Она встала и подошла к умывальнику. Наполнила водой пластиковый стакан и залпом осушила его. Но в горле все равно было сухо. Такую жажду нельзя утолить водой; жажда, учащенный пульс, потливость ладоней — тот же самый рефлекс, подготовка организма к неминуемой угрозе. «Расслабься, расслабься. Ты встретишься с ней, скажешь несколько слов, удовлетворишь свое любопытство и уйдешь. Какие сложности?» Она смяла стаканчик, обернулась и застыла на месте.
Дверь как раз открылась, и в комнату вошла женщина — спина прямая, плечи расправлены, подбородок горделиво вскинут. Ее взгляд выделил из толпы Мауру и на мгновение остановился на ней. Но стоило Мауре подумать: «Это она», как женщина отвернулась и с улыбкой раскрыла объятия, в которые устремился ребенок.
Маура смутилась, не зная, сесть ли ей или продолжать стоять. Дверь снова открылась, и надзирательница, с которой она говорила ранее, за руку ввела в помещение женщину. Она не шла, а едва волочила ноги по полу; ссутулившись, она все время смотрела под ноги, как будто что-то искала на полу. Надзирательница подвела ее к столу Мауры и, выдвинув стул, усадила.

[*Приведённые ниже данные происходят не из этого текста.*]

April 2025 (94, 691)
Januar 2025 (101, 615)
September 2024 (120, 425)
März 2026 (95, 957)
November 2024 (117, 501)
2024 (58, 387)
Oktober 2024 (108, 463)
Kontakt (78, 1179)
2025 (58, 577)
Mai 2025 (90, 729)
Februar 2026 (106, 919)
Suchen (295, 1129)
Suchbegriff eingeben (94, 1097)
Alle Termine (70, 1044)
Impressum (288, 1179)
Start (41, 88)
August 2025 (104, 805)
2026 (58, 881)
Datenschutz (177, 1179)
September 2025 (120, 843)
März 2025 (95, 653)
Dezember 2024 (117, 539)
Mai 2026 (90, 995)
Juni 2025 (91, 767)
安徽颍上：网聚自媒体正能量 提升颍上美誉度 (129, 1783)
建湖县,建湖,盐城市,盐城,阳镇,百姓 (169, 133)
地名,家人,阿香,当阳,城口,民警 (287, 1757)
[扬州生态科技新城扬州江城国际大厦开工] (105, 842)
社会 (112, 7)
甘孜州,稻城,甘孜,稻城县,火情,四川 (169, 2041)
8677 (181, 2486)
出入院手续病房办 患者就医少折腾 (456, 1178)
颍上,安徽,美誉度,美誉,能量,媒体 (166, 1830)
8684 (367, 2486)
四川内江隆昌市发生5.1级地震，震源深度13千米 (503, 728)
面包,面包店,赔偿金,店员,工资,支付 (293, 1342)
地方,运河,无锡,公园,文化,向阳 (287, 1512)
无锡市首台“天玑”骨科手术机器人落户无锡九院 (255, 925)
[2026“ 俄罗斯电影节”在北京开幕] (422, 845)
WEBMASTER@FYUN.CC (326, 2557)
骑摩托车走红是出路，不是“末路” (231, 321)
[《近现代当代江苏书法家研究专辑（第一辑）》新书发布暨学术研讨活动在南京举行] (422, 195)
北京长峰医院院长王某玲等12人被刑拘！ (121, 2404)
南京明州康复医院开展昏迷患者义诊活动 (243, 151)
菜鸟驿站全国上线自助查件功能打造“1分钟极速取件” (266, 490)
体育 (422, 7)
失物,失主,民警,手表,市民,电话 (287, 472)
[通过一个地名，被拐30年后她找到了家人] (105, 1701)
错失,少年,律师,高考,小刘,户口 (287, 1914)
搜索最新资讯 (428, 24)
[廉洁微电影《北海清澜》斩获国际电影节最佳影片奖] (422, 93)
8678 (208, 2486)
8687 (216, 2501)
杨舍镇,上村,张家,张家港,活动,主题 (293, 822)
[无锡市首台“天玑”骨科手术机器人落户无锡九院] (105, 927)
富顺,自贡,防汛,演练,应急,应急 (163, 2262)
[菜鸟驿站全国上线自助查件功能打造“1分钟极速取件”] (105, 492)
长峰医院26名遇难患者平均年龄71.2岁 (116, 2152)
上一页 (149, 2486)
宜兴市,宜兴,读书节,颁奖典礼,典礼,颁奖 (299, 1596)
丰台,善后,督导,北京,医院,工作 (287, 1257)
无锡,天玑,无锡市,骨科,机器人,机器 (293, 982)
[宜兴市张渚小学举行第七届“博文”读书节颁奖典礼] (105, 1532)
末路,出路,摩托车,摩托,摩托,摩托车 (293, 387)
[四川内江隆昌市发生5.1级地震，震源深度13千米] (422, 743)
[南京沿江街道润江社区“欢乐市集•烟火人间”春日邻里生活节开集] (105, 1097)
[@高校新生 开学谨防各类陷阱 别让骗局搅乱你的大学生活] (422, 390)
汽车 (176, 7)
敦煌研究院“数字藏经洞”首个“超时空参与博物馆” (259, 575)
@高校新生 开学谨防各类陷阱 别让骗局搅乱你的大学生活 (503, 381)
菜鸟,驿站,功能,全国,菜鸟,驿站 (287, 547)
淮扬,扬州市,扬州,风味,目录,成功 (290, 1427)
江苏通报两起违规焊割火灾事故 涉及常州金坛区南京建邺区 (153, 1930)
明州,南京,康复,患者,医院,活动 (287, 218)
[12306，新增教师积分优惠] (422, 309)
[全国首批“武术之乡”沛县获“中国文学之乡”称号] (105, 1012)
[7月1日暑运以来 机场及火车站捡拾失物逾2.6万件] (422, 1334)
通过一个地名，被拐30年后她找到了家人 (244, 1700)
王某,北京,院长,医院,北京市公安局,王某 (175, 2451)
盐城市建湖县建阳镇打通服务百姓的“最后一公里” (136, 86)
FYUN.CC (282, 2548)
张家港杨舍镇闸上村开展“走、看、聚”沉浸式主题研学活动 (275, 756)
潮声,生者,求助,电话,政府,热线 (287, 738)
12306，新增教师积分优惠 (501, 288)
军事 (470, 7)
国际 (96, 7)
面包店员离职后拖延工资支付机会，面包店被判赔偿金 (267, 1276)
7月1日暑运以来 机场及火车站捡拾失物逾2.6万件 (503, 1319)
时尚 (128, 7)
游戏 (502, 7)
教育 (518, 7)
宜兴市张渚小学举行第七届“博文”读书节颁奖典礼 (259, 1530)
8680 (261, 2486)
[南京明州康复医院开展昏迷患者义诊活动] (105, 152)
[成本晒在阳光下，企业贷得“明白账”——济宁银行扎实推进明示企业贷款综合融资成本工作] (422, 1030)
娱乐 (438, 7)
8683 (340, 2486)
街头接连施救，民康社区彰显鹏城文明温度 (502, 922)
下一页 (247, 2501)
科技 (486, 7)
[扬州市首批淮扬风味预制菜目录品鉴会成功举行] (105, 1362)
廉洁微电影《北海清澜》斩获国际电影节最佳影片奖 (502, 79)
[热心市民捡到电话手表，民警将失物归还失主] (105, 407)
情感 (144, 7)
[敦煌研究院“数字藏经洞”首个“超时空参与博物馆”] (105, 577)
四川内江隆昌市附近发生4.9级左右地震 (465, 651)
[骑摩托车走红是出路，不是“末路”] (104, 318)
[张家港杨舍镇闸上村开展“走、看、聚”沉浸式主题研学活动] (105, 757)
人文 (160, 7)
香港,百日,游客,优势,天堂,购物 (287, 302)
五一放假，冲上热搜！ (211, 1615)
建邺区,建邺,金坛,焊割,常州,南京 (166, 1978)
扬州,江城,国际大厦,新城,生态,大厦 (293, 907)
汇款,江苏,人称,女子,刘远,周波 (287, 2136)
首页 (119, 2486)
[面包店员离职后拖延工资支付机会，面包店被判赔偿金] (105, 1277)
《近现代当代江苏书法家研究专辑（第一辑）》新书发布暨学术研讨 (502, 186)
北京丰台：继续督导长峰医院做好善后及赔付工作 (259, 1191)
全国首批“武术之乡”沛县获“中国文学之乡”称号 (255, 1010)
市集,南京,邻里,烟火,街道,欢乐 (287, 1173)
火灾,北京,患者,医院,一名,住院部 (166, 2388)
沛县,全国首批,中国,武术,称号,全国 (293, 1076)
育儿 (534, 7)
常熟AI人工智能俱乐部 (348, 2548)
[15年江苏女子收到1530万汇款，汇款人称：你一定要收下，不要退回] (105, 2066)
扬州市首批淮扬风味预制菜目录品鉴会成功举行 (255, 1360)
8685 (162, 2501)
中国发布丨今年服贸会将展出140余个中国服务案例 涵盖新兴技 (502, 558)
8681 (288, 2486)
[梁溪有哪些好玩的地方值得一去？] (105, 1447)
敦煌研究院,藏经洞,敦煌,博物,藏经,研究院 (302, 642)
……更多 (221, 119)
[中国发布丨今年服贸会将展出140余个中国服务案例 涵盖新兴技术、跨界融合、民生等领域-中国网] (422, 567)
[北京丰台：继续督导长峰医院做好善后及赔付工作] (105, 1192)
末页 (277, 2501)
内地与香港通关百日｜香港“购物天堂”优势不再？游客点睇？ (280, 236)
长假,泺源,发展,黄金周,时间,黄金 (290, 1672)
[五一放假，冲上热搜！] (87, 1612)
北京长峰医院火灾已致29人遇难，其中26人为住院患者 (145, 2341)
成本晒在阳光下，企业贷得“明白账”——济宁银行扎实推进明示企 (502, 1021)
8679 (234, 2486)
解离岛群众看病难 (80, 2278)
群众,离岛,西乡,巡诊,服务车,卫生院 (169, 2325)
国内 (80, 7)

— Вот, Амальтея. Эта дама пришла к тебе на свидание. Почему бы тебе не поболтать с ней, а?
Амальтея по-прежнему не поднимала головы, уставившись на поверхность стола. Спутанные пряди волос сальным занавесом спадали ей на лицо. Густо испещренные сединой, они явно когда-то были черными. «Как у меня, — подумала Маура. — Как у Анны».
Надзирательница пожала плечами и посмотрела на Мауру.
— Ну, я оставлю вас? Когда закончите, махните мне рукой, и я уведу ее.
Когда надзирательница отошла, Амальтея даже не поглядела ей вслед. Она как будто и не замечала женщину, сидевшую прямо перед ней за столом. Она пребывала в каком-то странном оцепенении, спрятавшись за вуалью грязных волос. Арестантская роба свисала с ее плеч, и казалось, что тело под одеждой усохло. Рука, лежавшая на столе, сотрясалась в бесконечной дрожи.
— Здравствуйте, Амальтея, — произнесла Маура. — Вы знаете, кто я?
Ответа не последовало.
— Меня зовут Маура Айлз. Я… — Маура судорожно сглотнула. — Я очень долго искала вас. — «Всю жизнь».
Женщина дернула головой. Но не в ответ на слова Мауры, это был непроизвольный тик. Импульс, пронесшийся по нервным окончаниям и мышцам.
— Амальтея, я ваша дочь.
Маура замерла в ожидании реакции. Она дрожала от нетерпения. Ей казалось, что они одни в этой комнате, она уже не замечала ни какофонии детских голосов, ни грохота автомата, ни скрипа стульев. Центром ее вселенной стала эта измученная, разбитая женщина.
— Вы можете посмотреть на меня? Пожалуйста, посмотрите на меня.
Наконец голова медленно поднялась — рывками, как у заводной куклы с ржавым механизмом. Нечесаные волосы упали с лица, и взгляд ее глаз остановился на Мауре. Непостижимые глаза. Маура не видела в них ничего, в них не было осознанности. Не было души. Губы Амальтеи дрогнули, но беззвучно. Очередная судорога, непреднамеренная, бессмысленная.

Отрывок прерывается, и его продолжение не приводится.